На одном из пальцев левой руки, поднесенной к лицу, можно разглядеть два кольца с камеями. Такие кольца во Франции не выходили из моды на протяжении всего XIX века. Пик популярности камей пришелся на правление Наполеона (сохранилась, например, тиара императрицы Жозефины), но и позже женщины носили броши, кольца и подвески с рельефами из античной истории и мифологии.
Что видели на портрете художник и его современники?
Выставленный в 1848 году портрет баронессы де Ротшильд получил два пространных отзыва — Теофиля Готье и уже упоминавшегося здесь писателя Луи Жофруа. Оба критика сошлись во мнении, что картина достойна всяческого восхищения, место ее — рядом с творениями Тинторетто и Тициана, а Бетти Ротшильд представлена как настоящая светская дама. Но к этому Готье добавляет: «и свет этот купается в атмосфере золота», а Жофруа восторгается бровями à l’orientale («на восточный манер»). Так кого же видели парижане на этом портрете? Даму высшего света — или загадочную представительницу чужого народа?
Анализируя портрет, искусствовед Кэрол Окман пришла к выводу, что и в картине, и в отзыве Жофруа проявились стереотипы, касающиеся еврейских женщин и распространенные в эпоху романтизма. Аргументами в пользу такого прочтения она считает свободную позу баронессы (которая сидит, положив ногу на ногу), присутствующие в интерьере подушки, обольстительную полуулыбку, а также слова Жофруа о «восточных» бровях и волосах цвета воронова крыла.

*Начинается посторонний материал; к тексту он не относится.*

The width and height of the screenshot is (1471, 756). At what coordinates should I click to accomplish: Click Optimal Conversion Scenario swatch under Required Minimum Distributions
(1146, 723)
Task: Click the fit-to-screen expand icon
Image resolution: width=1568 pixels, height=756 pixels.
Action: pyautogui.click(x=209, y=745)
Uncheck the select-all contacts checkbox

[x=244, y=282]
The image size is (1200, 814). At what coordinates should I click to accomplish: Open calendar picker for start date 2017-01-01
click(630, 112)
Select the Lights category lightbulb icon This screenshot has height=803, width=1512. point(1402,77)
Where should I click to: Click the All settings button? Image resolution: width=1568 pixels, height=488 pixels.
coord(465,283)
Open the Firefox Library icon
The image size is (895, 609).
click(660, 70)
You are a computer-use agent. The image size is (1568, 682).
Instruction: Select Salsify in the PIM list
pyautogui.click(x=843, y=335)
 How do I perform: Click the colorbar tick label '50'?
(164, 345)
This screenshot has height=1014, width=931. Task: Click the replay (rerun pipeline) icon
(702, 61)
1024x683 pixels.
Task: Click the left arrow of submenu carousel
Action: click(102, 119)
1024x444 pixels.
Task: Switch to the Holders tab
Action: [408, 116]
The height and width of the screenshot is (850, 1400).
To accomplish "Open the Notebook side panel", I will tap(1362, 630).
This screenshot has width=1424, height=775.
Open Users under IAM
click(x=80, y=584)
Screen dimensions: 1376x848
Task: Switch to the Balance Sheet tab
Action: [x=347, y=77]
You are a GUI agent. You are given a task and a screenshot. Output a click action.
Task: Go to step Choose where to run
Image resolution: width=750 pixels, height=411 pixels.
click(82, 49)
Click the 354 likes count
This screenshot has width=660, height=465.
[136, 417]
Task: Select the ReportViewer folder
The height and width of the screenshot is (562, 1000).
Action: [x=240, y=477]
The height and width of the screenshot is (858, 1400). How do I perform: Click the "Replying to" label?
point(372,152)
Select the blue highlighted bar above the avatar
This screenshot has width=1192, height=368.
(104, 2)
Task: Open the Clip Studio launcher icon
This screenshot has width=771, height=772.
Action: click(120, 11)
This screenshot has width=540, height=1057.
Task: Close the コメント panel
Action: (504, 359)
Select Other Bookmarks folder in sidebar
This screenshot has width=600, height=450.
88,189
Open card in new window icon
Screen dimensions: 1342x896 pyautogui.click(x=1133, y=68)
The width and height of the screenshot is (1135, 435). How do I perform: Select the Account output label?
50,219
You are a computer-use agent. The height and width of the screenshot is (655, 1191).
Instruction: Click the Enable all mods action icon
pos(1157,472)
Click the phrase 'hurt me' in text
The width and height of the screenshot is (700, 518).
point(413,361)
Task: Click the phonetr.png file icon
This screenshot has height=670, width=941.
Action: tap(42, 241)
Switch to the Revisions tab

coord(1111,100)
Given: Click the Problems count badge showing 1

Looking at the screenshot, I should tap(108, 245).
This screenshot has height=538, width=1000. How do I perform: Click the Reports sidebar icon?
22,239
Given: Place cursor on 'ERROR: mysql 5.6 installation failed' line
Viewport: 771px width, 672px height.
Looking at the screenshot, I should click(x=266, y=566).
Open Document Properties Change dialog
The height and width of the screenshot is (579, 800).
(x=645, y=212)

Ни доказать, ни опровергнуть такие догадки нельзя — но надо иметь в виду, что портрет Бетти, видимо, довольно реалистичен, и никакие «ориентальные» черты не были добавлены художником произвольно, а поза «нога на ногу» в конце XVIII — начале XIX века часто использовалась в европейских портретах — например, на портрете леди Стэнли работы Джорджа Ромни — и не может сама по себе служить знаком инаковости или восточности.
Вероятнее всего, Энгр изобразил на своем портрете именно ту женщину, какой хотела себя видеть Бетти — умудренную и изящную светскую даму, следящую за модой, понимающую, какая одежда соответствует ее общественному положению и возрасту. Как и подобает хозяйке салона, она внимательно слушает собеседника, сидя при этом в непринужденной позе. Здесь нет ничего откровенно еврейского, ничего чужого для французской культуры той эпохи. И тем не менее, зная, чей портрет перед ними, зрители того времени, возможно, не могли удержаться от вчитывания новых смыслов в образ Бетти Ротшильд. Так же, как не можем сегодня удержаться от этого и мы.